Microsoft just released their monthly patches.
It contains:
- one important patch (LSAS, local exploit)
In my opinion, especially important for systems like terminal servers or shared multi-user systems. - one highly critical patch (vulnerability in TCP/IP stack)
The reason why I am writing about this and put the TCP/IP vulnerability in bold is that this is one which goes against the trend. It is a remotely exploitable vulnerability on the network level. A crafted IGMP / ICMP message triggers the exploit. Even Vista is vulnerable out of the box (for the IGMP part, not for the ICMP part).While the trend is moving more and more to 3rd party applications and no longer pure network worms, this is a vulnerability which is perfect to create a network worm. It can be mitigated by classic protections:
<quote from Microsoft>
Firewall best practices and standard default firewall configurations can help protect networks from attacks that originate outside the enterprise perimeter. Best practices recommend that systems that are connected to the Internet have a minimal number of ports exposed.
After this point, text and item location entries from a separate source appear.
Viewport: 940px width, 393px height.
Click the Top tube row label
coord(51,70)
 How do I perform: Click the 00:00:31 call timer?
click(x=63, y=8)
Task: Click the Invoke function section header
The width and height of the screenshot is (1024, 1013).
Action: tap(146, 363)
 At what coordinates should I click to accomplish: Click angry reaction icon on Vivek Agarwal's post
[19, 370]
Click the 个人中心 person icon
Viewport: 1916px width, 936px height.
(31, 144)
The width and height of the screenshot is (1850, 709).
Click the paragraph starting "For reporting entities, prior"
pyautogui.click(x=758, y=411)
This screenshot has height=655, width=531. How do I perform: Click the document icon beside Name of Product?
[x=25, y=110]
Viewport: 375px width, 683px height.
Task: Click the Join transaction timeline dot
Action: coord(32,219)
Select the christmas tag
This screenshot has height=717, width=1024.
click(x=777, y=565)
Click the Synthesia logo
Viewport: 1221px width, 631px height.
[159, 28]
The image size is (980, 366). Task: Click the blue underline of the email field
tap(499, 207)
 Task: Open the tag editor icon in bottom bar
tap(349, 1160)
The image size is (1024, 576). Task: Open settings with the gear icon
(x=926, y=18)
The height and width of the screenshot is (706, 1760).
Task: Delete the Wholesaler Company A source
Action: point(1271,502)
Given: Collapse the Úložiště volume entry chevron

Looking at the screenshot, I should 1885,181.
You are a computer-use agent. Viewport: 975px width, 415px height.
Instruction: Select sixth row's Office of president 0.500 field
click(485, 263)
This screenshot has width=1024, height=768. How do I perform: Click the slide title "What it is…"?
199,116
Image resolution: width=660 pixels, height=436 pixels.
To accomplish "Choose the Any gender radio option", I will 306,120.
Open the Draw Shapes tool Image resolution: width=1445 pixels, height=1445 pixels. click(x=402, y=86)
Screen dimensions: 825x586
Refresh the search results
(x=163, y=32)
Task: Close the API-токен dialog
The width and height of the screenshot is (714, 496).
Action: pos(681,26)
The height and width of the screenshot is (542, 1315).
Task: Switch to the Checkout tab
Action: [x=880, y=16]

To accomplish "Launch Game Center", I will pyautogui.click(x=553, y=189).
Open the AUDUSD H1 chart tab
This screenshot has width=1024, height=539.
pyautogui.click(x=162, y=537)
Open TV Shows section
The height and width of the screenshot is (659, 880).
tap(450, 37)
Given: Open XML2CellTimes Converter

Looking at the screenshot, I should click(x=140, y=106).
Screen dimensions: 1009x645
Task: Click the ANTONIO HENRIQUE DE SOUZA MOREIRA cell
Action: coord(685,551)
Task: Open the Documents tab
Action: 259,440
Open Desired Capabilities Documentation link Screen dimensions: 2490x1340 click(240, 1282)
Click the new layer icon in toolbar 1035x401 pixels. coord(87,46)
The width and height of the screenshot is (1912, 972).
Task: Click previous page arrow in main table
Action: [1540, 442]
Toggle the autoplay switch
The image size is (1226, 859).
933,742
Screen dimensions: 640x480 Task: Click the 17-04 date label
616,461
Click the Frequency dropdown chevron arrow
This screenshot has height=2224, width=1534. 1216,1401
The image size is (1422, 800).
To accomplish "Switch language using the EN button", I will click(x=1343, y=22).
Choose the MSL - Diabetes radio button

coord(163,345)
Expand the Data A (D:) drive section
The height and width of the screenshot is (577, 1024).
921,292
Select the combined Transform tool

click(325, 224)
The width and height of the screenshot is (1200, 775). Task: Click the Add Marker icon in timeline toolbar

Perimeter firewalls that block multicast traffic (IGMPv3 and MLDv2 specifically) help protect internal network assets from this attack that originate outside of the enterprise perimeter.
</quote from Microsoft>
Another observation is that the past months, we have seen several vulnerabilities for MS Vista. Interesting enough Windows Vista was the first OS to be spawned from Microsoft’s Security Development Lifecycle, a process designed to produce more secure products. Although Microsoft is one of the ONLY software vendors who follows these strict security development and patching guidelines (not even security vendors like McAfee, Symantec,..do so !), it is not perfect yet. But at least, they are already on a good path.